Pasolini wrote his earliest poetry, collected in his first book, Poesie a Casarsa, in his native Friulian peasant language, in the hope of creating a literature accessible to the poor. Pasolini rejected the official language because he believed that it had been created by and for the bourgeoisie. These early poems appear in an expanded and revised version, La meglio gioventù (1954) and center on his renunciation of Catholicism and his endorsement of Marxist beliefs. Other early poems, along with some experiments in the tradition of religious poetry, are collected in the volume, L'usignolo della Chiesa Cattolica (1958). The poetry of Le ceneri di Gramsci and La religione del mio tempo (1961) reflects, among other beliefs, Gramsci's idea of a "popular national literature." Pasolini broke away from the preceding generation of Italian poets by composing Le ceneri di Gramsci in terza rima—a subversive return to the traditional verse of Dante, Pascol, and the civic poets of the Risorgimento. Although he eventually abandoned terza rima, he later returned to it in "A Desperate Vitality," in Poesia in forma di rosa (1964). He revised many poems in Friuliano and published them in La nuova giovento (1975). Pasolini's later poems are more autobio-graphical and confessional, yet the political concerns central to the majority of his works are still evident. In his last works Pasolini declared a kind of poetic bankruptcy as he attempted to renounce literature and his origins. Shortly before his death Pasolini repudiated a large part of his own work: "It's already an illusion to write poetry, and yet I keep doing so, even if for me poetry is no longer the marvelous classic myth that exalted my adolescence. I no longer believe in dialectic and contradiction, but only in opposition."

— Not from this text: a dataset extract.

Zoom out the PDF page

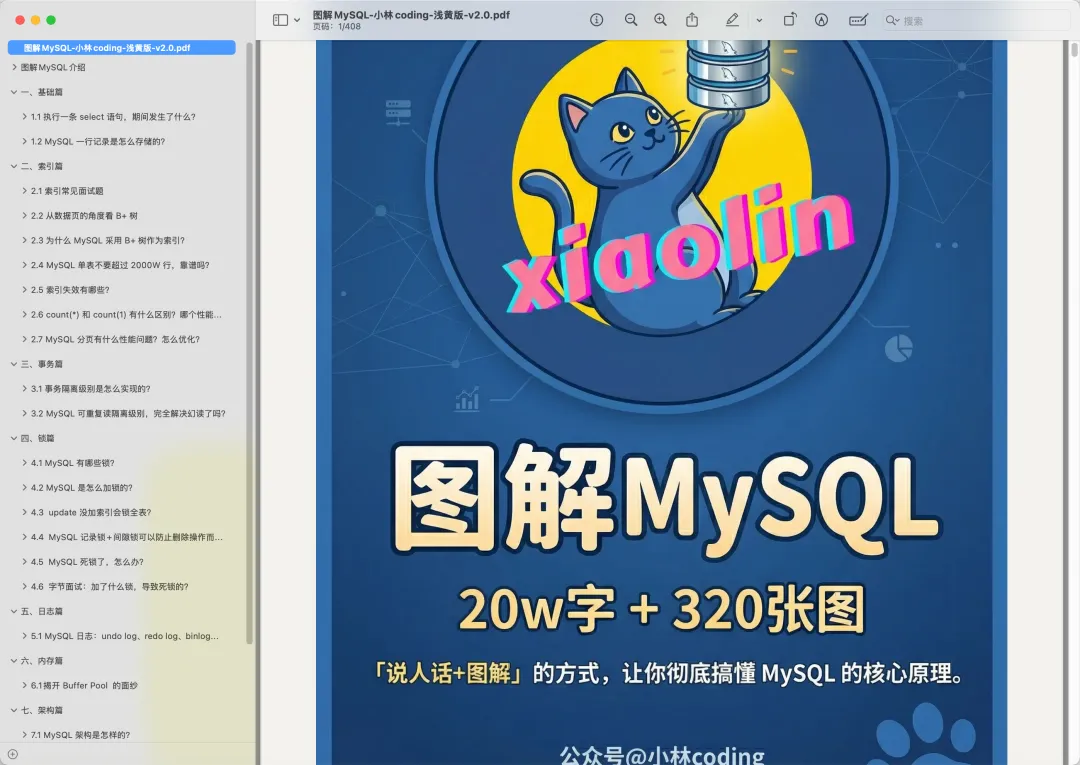(x=631, y=20)
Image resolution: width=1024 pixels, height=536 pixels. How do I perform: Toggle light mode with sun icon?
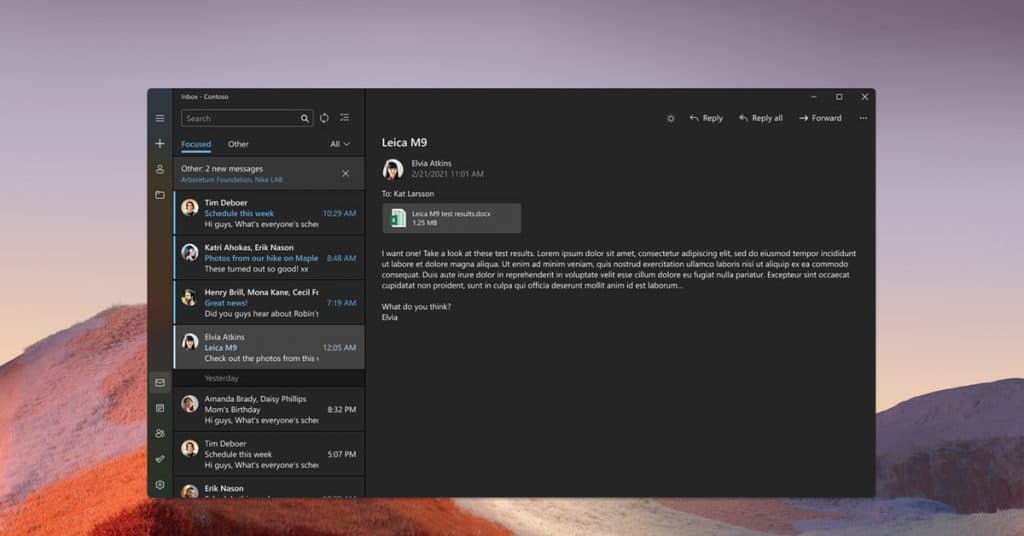coord(671,118)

Most critics agree that Pasolini's great contribution was the creation of a "civic" poetry, "the rational argument of a civilized mind." The adjective has also been used to describe Pasolini's verse as "public" poetry, even if there was not necessarily a consensus of acceptance by the public. Critics and intellectuals have considered Pasolini an "organic intellectual," a term used by Gramsci to designate a new kind of militant intellectual, linked to the working class, who worked through the apparatus of the party. The openness in Pasolini's poetry has been seen as a strength by some critics; others have commented on Pasolini's inability to resolve his inner conflicts in his work, and his tendency toward narcissism, egocentrism, and martyrdom. While some critics, noting Pasolini's strong narrative tendency and use of traditional metrics, have read his poetry as a conservative exercise which missed the 1960s avant-garde trend in Italy, Pasolini's poetry has been seen by some as immune to a historically-determined categorization. Stefano Agosti considered Pasolini's poetic language "a diction which is at once total and suspended, entirely involved and critically deferred."